Pyrolysis Gasification

1,400 – 2,800° F

685 kWh/ton of MSW

Pyrolysis

1,200 – 2,200° F

571 kWh/ton of MSW

Mass Burn (Incineration)

1,000 – 2, 200° F

544 kWh/ton of MSW

 

      The plasma FILL reactor reduces material input up to 95%, and all of the by-products of the reaction are commercial. Potentially, all waste delivered into the reactor is eliminated. This fact transforms nearly every notion of waste management. Landfills are no longer "landlocked".

      The most significant effect is the transformation of the landfill into the waste depot.

      In a plant where waste is transformed into other commercial products your biggest asset is the ability to continue to attract agents who will deliver waste.

      There are 2 major costs that a plasma FILL plant will recover:

      Opportunity cost based on market mispricing

      The lost value once the landfill is capped.

      Virtually every other physical asset goes up in value as supply goes down. It's hard to imagine for instance that the cost of oil will remain constant as it's known supply is diminished. The same is true with buildable land.

      By the laws of economics landfill managers should charge ever-increasing costs to use their landfill as the lifetime of the facility comes to an end. Of course that is not the case. All of the revenue that is lost as a result of permitting and municipal economics is suddenly regained with the introduction of the plasma FILL.

      The plasma FILL reactor enables landfill owners to recover these lost costs by accelerating the amount of waste they can accept.

      Secondly, the value of your assets are diminishing with the arrival of each truck. The book value of your assets are diminished by exactly the tipping fee of each arrival.

      If only 5% of your landfill is used for each truck that multiplies the value of each arrival by 20 times. If you use the infinite FILL service, where all commercial by-products are removed from your facility, the value of each arriving truck is mathematically infinite.

      This is a complete transformation in the valuation of your business.

      These are new methods applied to an old technology, and as such, the specific valuation parameters for this revaluation are not yet available. However, it is virtually certain that the transformation of landfill to waste depot has multiple gains for the asset owners in cost and revenue flow, the ability to finance existing operations and sustainable book asset value.

      It is unlikely that any other single capital improvement will have as dramatic an effect on your assets as the introduction of plasma FILL reactors.

       Controlling gas, leachate and runoff

      Despite our best efforts, most landfills do not operate as closed systems. Materials go into a landfill; a variety of physical, biological, and chemical reactions occur; and then a group of different materials comes out.
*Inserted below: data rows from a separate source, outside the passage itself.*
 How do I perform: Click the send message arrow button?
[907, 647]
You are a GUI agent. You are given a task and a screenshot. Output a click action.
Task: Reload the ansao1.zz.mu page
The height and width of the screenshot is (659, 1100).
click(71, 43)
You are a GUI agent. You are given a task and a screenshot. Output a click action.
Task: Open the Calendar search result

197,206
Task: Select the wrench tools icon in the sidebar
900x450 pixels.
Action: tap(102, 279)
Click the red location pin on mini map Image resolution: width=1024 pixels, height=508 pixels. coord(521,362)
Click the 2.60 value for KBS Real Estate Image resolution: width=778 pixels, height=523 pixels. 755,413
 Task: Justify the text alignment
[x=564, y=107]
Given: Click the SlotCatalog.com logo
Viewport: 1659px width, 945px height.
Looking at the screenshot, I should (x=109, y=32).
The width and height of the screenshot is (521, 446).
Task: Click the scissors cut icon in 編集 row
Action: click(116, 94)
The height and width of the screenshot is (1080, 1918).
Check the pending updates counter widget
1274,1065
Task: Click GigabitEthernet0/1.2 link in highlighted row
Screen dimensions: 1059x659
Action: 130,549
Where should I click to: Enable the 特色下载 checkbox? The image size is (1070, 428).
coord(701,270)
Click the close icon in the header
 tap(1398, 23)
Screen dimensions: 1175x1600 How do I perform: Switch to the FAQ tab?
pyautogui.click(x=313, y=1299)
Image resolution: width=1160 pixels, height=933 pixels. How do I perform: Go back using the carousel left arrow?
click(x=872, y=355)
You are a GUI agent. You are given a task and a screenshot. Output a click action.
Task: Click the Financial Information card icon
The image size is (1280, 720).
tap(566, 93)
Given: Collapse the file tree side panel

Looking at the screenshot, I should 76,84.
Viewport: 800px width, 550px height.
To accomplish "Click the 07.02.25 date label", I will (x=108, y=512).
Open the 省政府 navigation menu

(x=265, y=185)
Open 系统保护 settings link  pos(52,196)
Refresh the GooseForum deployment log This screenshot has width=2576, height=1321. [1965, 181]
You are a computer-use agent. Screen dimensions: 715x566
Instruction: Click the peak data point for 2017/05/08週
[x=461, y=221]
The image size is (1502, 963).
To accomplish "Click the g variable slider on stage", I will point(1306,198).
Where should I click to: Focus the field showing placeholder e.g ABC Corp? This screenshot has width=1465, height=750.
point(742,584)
     The easiest way to control gas, leachate and runoff is to eliminate the introduction of solid waste into your landfill. Prior to the introduction of the plasma FILL reactor this could only be achieved through incineration. The plasma FILL reactor enables solid waste agencies to control the amount of waste entering the landfill

      control growth in landfill gases

      control growth of leachate

      A 1-ton block of trash inside a typical landfill might measure 3.5 feet cubed. If the organic material in that ton of trash was allowed to decompose completely, it would generate approximately 12,000 cubic feet of gas. The gas would consist of approximately 50% methane and 50% carbon dioxide, with small quantities of other constituents, depending on what we started with.

      According to Brian Guzzone, with the EPA’s Landfill Methane Outreach Program (LMOP), landfill-gas-to-energy (LFGTE) projects in the US delivered 75 billion cubic feet of gas in 2006. Another 250 billion cubic feet per year may be available from other potential LFGTE projects that have yet to be developed. That's enough gas to cover the state of Massachusetts to a depth of nearly 6,000 feet.

      Most landfills generate leachate. Of course, the amount can vary dramatically, depending on many factors, of which climate is the most significant. Landfills in very arid climates may generate no detectable leachate under normal conditions, while those in wet climates may generate millions of gallons per year.